[DATASET CONTENT]
========

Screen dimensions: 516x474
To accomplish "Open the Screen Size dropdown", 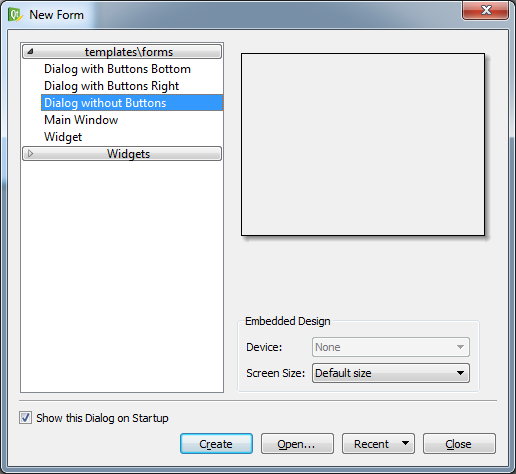I will [391, 373].
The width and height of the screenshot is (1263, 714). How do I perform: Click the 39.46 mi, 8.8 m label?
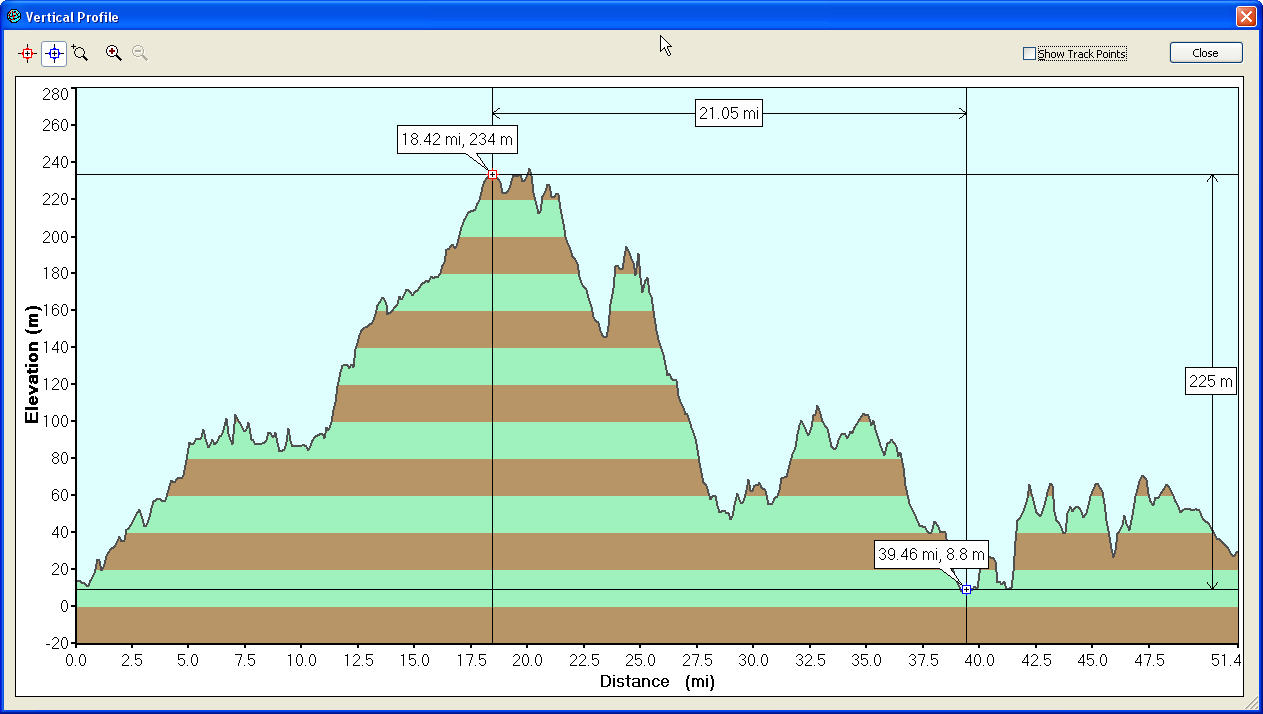(931, 554)

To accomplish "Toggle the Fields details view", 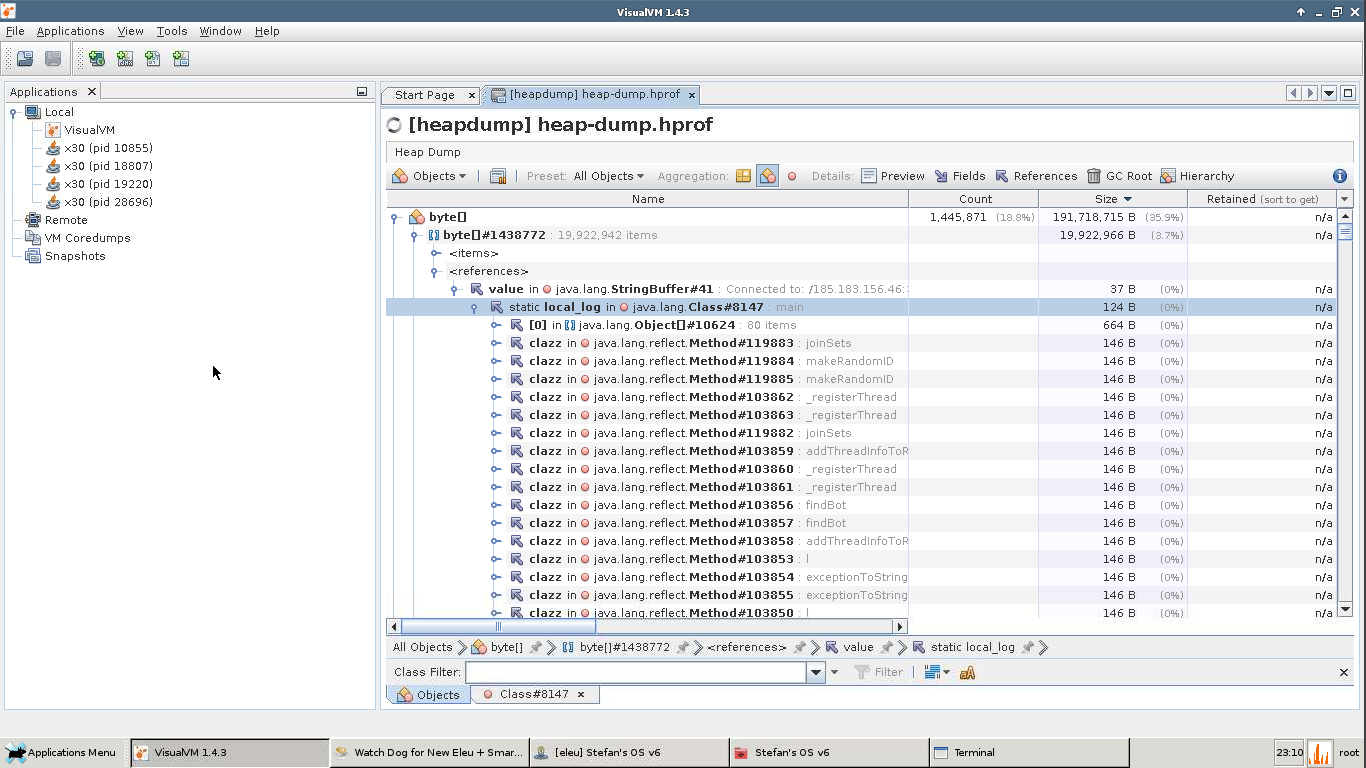I will pos(959,176).
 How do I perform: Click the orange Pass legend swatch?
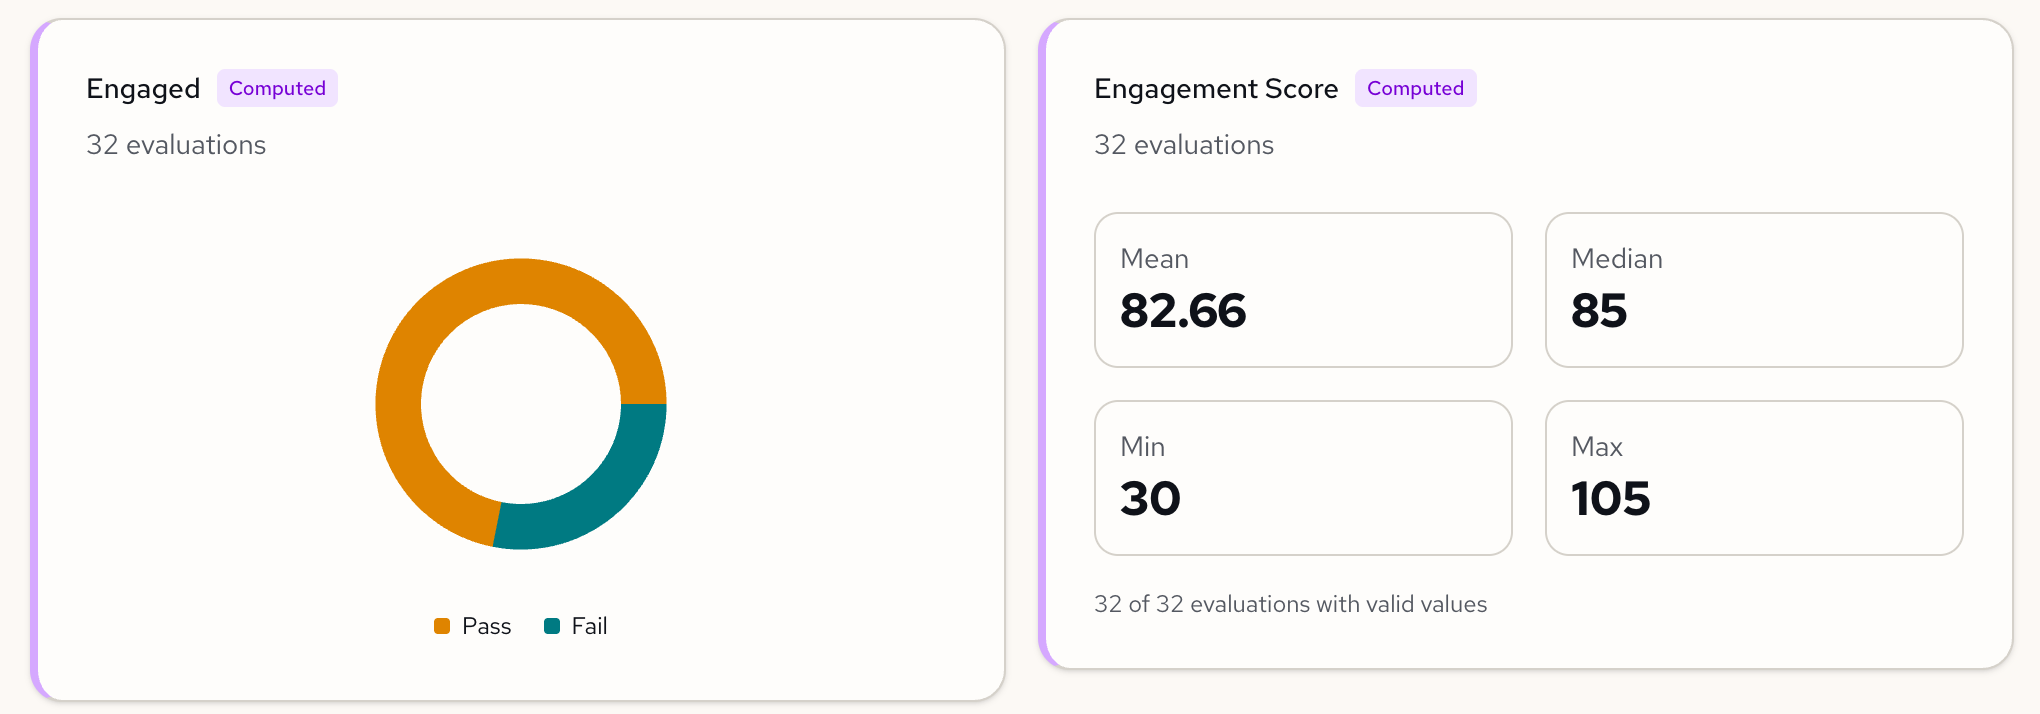[442, 626]
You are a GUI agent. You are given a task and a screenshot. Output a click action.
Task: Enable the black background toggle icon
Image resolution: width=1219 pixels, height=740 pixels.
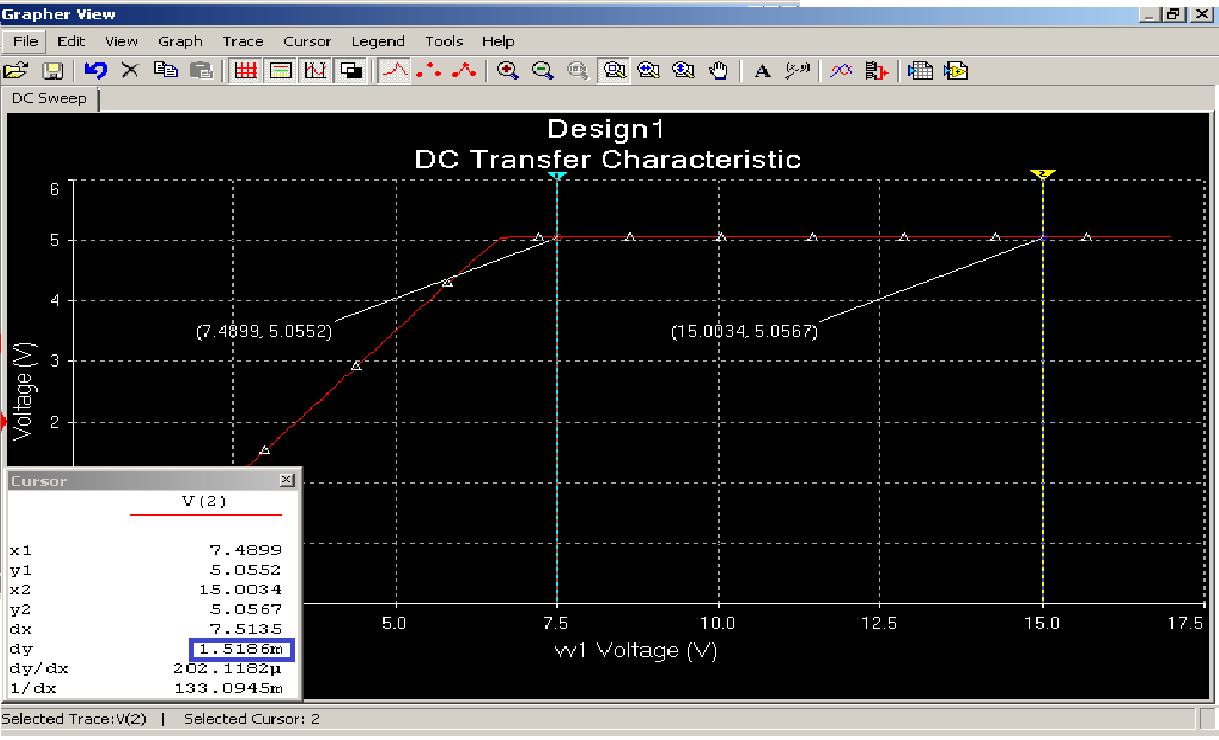coord(352,71)
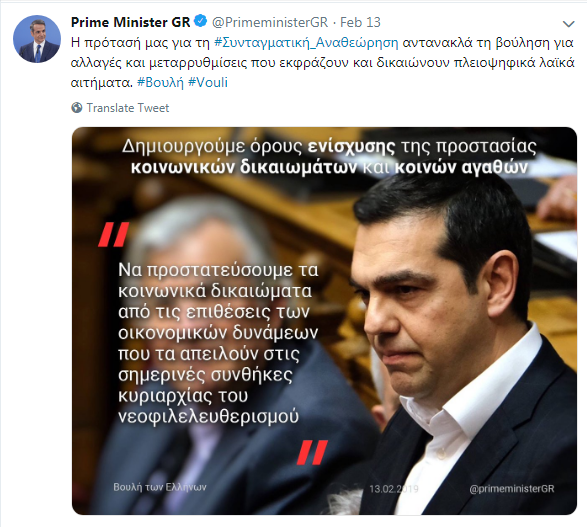The width and height of the screenshot is (587, 527).
Task: Open the Prime Minister GR display name
Action: tap(131, 22)

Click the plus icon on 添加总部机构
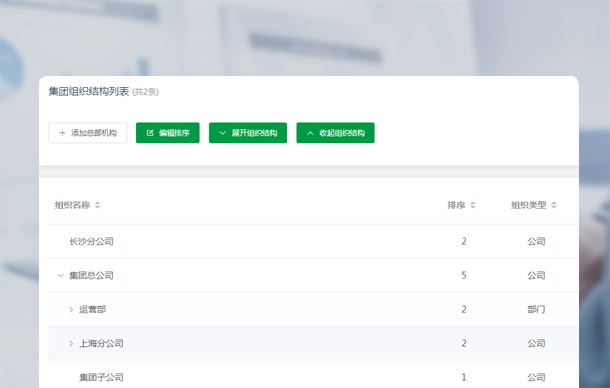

========

[AIM OF THE TASK] Could you arrange the part of the listing that opens with the line containing "How do I perform: Click the orange" and runs through the end of the listing as a JSON list of strings, one per line, with blank lines and pictures left out?

[PROBLEM SOLUTION]
[
  " How do I perform: Click the orange Pass legend swatch?",
  "[442, 626]",
  "You are a GUI agent. You are given a task and a screenshot. Output a click action.",
  "Task: Enable the black background toggle icon",
  "Image resolution: width=1219 pixels, height=740 pixels.",
  "coord(352,71)",
  "The width and height of the screenshot is (587, 527).",
  "Task: Open the Prime Minister GR display name",
  "Action: tap(131, 22)",
  "Click the plus icon on 添加总部机构"
]